▶ MATERIAL SHOWN
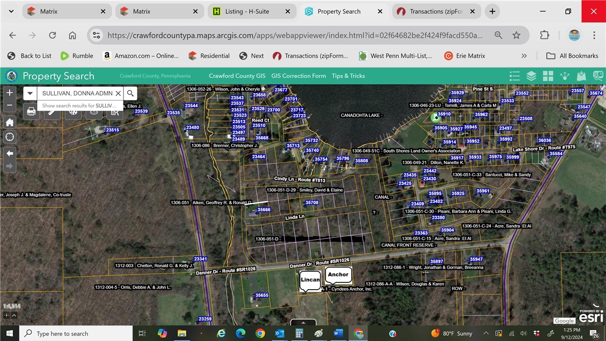Click the Share widget icon in header

(x=564, y=76)
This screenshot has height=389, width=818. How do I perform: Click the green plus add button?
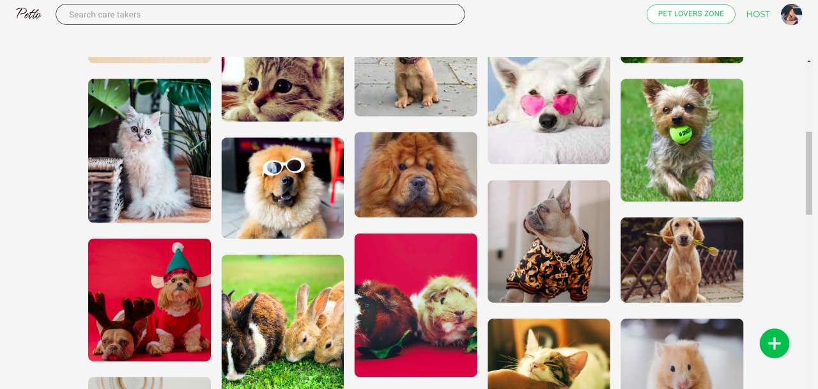(775, 344)

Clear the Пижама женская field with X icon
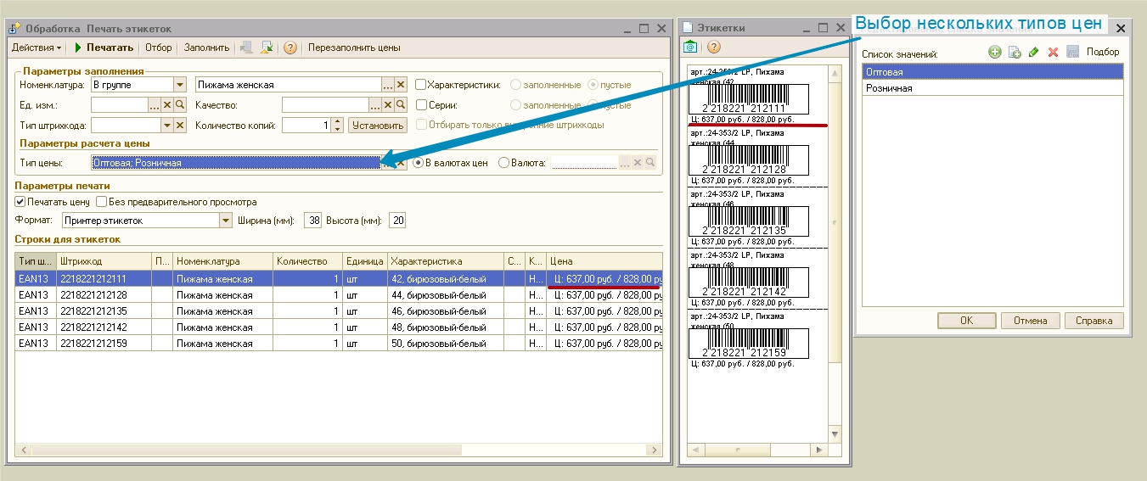[x=401, y=85]
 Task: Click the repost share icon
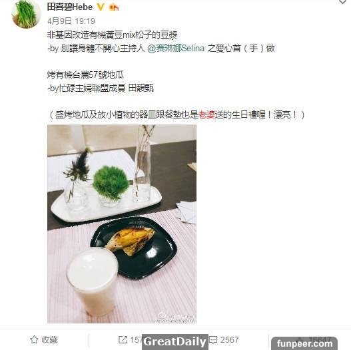(x=123, y=340)
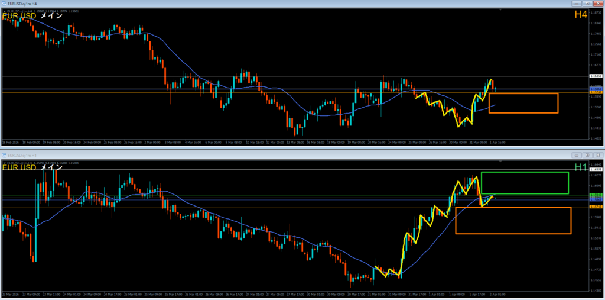Expand the indicator arrow beside EURUSD.oj1m,H4 info
605x300 pixels.
point(4,11)
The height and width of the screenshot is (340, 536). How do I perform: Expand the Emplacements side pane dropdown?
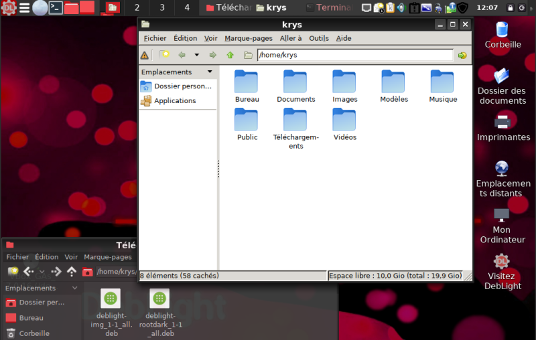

▶ PROBLEM
Output exactly the lines from the one that has "Task: Click the repost share icon" through the end of the data. Do not include pictures.

▶ WRITTEN SOLUTION
 Task: Click the repost share icon
(x=123, y=340)
Expand the indicator arrow beside EURUSD.oj1m,H4 info
605x300 pixels.
point(4,11)
The height and width of the screenshot is (340, 536). How do I perform: Expand the Emplacements side pane dropdown?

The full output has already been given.